疾患ごとにたんぱく質の量が制限されます。
   腎炎 標準体重1kg当たり0.5~1.0g (過剰摂取を避ける)
   ネフローゼ症候群 標準体重1kg当たり0.8~1.1g (過剰摂取を避ける)
   腎不全 標準体重1kg当たり0.6~0.7g (厳しく制限する)

エネルギーは十分とるようにする

たんぱく質が体内で有効に利用されるよう、エネルギーは不足しないようにしましょう。また、エネルギーが不足しますと、身体中のたんぱく質が分解されエネルギー源になり(これを異化作用といいます)、体内の尿素窒素が増えるため、たんぱく質を多く食べたことと同じ状態になり、たんぱく質を制限する意味がなくなってしまうそうです。

食塩は控える

腎臓でのナトリウムを排泄する能力が落ちていますので、食塩は控えましょう。

その他

その他、疾患によりカリウム、水分に制限がある場合があります。
例えば、腎炎では水分が症状により制限されるときがあります。
腎不全の場合は、水分・カリウム・リンが制限されることがあります。

腎臓病と運動について

以前は、運動をすることで腎機能に悪影響が生じるとされており、腎臓に障害のある患者さんでは、運動を控えた方がよいと考えられてきました。
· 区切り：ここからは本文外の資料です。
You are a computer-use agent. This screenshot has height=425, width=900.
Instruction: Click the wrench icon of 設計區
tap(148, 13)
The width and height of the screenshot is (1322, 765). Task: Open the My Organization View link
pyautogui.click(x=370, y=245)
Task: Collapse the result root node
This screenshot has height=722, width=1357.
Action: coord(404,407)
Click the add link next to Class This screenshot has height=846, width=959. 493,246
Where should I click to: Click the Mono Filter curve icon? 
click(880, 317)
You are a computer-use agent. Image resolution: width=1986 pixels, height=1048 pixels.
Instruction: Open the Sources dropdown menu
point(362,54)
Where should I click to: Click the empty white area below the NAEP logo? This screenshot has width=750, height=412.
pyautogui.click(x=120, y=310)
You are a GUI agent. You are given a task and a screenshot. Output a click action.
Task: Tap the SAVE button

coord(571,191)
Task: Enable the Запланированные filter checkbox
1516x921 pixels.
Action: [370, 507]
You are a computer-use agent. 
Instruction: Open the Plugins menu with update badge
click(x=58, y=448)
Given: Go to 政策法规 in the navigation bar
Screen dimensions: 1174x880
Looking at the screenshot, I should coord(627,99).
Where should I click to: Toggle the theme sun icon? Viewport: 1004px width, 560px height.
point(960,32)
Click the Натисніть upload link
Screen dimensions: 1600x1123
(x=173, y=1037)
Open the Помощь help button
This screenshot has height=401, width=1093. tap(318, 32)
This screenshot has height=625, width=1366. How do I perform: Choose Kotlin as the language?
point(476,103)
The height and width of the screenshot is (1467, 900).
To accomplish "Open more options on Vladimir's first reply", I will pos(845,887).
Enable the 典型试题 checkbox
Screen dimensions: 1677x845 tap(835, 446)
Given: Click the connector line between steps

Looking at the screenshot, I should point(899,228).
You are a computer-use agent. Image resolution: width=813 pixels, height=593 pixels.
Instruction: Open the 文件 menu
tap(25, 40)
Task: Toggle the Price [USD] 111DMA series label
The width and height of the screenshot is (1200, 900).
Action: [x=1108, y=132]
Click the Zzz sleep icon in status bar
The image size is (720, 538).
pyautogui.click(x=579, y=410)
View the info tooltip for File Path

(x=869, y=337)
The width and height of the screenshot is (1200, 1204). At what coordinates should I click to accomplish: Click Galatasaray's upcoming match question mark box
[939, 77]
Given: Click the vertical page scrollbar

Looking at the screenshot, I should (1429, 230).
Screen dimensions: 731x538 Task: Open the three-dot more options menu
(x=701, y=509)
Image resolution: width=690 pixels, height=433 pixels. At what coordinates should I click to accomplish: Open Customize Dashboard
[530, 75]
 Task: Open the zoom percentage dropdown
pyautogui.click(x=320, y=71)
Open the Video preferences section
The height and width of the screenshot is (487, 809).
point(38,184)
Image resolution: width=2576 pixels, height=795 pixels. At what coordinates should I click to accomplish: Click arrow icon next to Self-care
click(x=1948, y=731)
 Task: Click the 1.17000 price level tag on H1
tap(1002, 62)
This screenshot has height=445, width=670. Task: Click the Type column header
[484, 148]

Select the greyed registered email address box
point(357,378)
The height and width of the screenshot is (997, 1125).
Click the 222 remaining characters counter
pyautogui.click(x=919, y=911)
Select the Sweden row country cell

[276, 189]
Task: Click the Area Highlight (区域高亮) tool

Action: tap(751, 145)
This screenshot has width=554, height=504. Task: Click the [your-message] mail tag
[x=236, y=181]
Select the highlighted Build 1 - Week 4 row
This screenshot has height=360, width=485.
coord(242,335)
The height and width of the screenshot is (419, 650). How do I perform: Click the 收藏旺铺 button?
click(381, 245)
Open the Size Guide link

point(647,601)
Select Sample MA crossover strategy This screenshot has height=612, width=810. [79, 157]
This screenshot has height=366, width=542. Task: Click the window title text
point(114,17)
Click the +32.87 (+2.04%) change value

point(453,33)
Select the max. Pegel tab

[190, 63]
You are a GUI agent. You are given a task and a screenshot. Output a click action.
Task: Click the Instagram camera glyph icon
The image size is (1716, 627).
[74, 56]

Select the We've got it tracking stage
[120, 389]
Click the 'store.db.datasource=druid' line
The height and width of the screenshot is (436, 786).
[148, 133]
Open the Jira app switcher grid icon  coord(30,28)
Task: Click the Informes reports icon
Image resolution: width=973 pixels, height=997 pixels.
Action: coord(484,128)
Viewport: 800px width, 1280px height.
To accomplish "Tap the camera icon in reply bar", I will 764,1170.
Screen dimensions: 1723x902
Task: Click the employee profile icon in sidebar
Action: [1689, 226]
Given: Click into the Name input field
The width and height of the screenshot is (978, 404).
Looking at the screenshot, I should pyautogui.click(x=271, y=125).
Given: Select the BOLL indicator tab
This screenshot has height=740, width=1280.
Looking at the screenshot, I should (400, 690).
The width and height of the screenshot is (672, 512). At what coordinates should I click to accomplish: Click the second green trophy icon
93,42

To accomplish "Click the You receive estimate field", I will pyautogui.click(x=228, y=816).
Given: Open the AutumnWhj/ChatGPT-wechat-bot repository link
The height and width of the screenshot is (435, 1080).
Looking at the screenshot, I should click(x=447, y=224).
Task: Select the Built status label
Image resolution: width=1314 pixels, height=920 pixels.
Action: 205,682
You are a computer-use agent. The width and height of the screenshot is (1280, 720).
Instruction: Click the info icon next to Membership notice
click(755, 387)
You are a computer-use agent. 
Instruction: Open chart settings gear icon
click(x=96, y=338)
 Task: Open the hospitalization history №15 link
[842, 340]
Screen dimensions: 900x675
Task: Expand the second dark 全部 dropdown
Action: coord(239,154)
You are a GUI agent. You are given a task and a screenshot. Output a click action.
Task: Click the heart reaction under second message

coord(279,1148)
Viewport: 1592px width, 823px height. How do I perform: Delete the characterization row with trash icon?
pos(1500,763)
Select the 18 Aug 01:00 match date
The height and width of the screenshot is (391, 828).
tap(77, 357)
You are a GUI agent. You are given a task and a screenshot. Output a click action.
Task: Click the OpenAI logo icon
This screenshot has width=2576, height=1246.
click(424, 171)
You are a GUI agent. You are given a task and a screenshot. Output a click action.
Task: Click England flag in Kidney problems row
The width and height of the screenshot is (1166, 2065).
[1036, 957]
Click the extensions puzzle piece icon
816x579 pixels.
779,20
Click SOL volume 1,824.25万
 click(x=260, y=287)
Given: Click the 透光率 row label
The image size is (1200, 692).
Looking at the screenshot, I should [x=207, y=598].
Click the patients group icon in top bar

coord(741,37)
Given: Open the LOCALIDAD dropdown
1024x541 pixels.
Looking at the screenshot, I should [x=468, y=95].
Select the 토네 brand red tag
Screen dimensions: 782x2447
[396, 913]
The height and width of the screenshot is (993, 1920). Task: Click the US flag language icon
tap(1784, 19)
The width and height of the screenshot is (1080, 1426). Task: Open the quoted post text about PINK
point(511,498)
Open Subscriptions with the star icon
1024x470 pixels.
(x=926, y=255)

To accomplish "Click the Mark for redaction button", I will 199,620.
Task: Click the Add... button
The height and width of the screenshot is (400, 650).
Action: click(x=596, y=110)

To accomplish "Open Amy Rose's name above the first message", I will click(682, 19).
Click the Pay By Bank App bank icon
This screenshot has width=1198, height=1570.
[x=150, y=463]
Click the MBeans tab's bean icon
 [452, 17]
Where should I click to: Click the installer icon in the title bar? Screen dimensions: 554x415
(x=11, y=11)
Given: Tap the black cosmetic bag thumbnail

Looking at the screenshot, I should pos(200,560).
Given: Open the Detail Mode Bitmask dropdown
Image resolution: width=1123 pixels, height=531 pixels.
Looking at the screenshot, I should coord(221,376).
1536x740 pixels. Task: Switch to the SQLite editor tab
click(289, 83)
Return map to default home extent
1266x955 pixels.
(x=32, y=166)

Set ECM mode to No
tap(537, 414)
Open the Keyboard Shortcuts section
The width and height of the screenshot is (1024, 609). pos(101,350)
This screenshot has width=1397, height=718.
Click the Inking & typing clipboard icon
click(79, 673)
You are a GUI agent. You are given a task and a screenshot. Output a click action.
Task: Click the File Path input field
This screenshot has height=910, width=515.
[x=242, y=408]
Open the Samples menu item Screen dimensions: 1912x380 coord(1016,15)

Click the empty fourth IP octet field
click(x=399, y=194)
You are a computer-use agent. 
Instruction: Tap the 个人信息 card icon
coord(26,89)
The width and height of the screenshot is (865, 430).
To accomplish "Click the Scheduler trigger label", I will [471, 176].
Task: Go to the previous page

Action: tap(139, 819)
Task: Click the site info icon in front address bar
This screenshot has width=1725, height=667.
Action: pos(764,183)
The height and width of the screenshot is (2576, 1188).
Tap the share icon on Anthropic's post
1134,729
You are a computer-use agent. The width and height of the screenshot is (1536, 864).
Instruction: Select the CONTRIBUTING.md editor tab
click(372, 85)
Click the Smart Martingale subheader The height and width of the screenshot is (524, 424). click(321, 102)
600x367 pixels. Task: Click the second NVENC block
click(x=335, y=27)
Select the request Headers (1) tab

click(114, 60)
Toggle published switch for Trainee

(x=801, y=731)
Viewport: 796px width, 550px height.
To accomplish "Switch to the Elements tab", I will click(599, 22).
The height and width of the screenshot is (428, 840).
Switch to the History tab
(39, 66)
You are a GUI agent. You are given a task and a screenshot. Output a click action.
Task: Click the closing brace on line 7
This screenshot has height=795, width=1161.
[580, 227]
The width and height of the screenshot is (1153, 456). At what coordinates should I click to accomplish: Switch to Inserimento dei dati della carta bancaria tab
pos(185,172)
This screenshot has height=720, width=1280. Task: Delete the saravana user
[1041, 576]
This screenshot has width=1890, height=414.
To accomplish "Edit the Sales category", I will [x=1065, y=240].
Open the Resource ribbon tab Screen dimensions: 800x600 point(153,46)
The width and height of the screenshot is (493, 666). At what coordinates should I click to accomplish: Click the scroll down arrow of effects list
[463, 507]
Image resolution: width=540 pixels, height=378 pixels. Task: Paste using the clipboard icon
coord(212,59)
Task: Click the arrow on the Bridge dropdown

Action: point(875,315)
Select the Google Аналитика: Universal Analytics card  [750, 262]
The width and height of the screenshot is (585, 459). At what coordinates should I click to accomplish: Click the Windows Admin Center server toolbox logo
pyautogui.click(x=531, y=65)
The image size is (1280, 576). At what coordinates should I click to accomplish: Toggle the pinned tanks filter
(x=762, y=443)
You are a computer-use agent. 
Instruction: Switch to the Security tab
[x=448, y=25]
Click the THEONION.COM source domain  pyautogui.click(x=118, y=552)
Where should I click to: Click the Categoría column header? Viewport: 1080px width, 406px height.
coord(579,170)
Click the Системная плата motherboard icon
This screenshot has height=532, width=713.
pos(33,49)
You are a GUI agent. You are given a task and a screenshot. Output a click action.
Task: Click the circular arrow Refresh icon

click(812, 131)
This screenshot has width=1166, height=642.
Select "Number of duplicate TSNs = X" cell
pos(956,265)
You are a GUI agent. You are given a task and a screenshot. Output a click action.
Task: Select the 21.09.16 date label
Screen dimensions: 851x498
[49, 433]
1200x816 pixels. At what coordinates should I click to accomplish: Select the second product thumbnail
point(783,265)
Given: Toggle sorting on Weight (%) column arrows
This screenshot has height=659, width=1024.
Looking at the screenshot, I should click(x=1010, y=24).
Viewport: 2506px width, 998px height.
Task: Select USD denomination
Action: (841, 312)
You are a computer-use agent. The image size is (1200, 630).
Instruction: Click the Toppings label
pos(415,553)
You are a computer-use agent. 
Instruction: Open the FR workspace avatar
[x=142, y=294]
しかし最近では、適度な有酸素運動によって、尿蛋白減少などの効果がみられたとの報告がでてきているようです。主治医の先生とよく相談して、適度な運動が身体によいと判断されたときは、運動療法を行ってみてください。

尿蛋白が出た時は早めの治療を心がける

尿蛋白が出た場合、可能性のある原因を探ってきました。慢性腎臓病(CKD)は、20歳以上の「成人の8人に1人いる」と言われ、新たな国民病ともいわれています。慢性腎臓病(CKD)とは慢性のすべて腎臓病を指しています。その比率の高さには驚かされます。

慢性腎臓病(CKD)があると、脳卒中や心筋梗塞など心血管病発症のリスクが高くなってしまいます。そして、最終的には透析や移植がさえ必要になってしまいます。そうはならないように、早め早めの予防と治療を心がけましょう。